== SUPPLIED MATERIAL ==
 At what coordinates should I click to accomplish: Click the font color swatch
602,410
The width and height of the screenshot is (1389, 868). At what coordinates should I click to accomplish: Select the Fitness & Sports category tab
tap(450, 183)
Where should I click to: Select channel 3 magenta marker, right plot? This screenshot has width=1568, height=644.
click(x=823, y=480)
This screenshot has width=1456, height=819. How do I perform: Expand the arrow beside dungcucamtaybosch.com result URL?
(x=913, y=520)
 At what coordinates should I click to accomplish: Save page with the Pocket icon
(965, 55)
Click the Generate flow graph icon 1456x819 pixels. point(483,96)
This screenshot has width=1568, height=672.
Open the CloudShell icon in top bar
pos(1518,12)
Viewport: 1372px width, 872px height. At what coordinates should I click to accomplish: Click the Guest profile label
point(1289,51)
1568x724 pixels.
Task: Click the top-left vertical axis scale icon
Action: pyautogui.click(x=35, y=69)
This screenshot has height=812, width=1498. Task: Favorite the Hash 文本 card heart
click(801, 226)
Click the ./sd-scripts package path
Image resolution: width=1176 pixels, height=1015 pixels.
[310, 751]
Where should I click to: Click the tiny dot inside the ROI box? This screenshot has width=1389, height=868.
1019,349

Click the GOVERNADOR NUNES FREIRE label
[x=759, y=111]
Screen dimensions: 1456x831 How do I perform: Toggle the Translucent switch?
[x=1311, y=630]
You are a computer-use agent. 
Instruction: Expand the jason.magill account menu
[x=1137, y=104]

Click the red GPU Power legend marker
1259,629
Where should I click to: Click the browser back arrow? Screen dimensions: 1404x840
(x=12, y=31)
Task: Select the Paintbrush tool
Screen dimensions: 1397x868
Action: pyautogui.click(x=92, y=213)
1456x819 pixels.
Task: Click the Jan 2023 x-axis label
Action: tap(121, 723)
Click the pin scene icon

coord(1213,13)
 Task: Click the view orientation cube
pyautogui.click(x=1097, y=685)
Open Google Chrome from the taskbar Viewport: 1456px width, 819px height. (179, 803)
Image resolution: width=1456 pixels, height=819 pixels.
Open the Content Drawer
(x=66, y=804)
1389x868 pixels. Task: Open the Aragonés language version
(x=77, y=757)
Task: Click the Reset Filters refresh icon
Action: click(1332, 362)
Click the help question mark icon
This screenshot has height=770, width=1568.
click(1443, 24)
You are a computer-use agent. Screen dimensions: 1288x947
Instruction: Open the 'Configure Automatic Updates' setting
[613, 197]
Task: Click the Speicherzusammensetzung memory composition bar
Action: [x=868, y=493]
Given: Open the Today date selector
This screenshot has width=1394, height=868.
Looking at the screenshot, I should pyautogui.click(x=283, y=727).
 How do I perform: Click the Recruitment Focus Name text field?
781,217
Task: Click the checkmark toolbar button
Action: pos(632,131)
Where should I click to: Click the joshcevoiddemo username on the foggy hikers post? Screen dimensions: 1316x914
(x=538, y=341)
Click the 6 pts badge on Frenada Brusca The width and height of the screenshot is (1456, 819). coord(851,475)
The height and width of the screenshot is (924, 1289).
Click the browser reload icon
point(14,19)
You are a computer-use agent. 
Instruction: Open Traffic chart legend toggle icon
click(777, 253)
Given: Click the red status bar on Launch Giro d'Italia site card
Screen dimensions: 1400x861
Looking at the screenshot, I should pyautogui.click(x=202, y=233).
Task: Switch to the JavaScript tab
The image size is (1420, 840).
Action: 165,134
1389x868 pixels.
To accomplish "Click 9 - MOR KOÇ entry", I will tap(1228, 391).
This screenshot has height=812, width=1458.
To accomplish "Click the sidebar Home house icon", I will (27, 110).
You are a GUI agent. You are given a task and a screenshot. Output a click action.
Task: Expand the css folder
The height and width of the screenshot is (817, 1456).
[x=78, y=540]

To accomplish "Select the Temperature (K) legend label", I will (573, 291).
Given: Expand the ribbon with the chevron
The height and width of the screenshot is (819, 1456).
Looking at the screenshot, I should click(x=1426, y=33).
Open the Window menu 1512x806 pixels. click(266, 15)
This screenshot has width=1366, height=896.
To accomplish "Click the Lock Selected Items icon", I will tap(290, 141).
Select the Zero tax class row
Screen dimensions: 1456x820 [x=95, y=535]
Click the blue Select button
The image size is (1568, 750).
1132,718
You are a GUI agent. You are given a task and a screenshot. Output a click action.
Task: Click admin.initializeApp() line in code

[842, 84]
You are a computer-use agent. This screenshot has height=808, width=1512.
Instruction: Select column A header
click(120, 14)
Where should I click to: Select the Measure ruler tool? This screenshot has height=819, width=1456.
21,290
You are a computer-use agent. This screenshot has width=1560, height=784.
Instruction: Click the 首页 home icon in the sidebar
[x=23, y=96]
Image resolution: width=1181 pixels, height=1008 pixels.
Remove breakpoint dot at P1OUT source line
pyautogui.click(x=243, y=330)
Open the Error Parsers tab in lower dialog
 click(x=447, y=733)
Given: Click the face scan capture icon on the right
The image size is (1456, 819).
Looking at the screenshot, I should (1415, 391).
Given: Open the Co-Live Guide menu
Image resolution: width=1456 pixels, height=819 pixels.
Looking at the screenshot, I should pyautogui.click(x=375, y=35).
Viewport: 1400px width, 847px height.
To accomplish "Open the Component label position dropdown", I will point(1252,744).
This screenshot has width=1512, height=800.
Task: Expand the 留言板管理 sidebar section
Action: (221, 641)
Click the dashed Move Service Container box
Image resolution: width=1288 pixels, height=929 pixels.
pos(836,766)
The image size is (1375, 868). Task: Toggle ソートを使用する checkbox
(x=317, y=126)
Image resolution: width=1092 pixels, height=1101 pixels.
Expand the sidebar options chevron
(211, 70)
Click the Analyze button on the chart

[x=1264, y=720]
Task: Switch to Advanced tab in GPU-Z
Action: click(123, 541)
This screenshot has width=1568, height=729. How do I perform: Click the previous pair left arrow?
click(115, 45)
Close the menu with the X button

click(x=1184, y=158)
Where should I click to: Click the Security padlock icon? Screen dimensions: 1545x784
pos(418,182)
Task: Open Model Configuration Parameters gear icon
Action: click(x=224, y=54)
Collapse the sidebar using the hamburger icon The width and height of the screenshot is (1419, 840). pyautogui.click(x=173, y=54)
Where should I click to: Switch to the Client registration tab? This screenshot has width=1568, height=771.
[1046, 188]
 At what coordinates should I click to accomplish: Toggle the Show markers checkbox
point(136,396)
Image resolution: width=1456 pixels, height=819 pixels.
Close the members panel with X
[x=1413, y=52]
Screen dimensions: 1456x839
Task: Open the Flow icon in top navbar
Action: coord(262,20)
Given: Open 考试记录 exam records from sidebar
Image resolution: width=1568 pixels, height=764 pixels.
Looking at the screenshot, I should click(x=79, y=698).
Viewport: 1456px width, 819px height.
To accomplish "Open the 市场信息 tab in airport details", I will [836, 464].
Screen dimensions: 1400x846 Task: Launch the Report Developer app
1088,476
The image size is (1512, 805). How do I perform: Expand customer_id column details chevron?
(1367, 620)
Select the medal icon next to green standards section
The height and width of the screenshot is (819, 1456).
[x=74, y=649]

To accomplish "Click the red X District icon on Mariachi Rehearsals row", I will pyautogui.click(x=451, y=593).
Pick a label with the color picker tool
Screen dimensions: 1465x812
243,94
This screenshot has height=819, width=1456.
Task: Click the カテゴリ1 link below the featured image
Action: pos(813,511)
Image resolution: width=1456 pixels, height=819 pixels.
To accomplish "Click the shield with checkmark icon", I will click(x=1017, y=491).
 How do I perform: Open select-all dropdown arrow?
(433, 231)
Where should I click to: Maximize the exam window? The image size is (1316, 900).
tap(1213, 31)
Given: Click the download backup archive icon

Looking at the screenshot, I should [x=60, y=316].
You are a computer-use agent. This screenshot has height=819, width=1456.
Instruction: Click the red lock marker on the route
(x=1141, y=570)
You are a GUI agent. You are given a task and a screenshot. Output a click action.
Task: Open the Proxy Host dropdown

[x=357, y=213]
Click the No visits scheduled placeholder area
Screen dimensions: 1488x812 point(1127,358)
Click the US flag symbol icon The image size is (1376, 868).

== WHAT IS BEING ASKED ==
Extract the lines of the preceding material that run from the line with "Task: Expand the css folder" through the line with "Given: Expand the ribbon with the chevron", inclusive, reproducing them exactly and adding nothing.

== RESULT OF THE TASK ==
Task: Expand the css folder
The height and width of the screenshot is (817, 1456).
[x=78, y=540]

To accomplish "Select the Temperature (K) legend label", I will (573, 291).
Given: Expand the ribbon with the chevron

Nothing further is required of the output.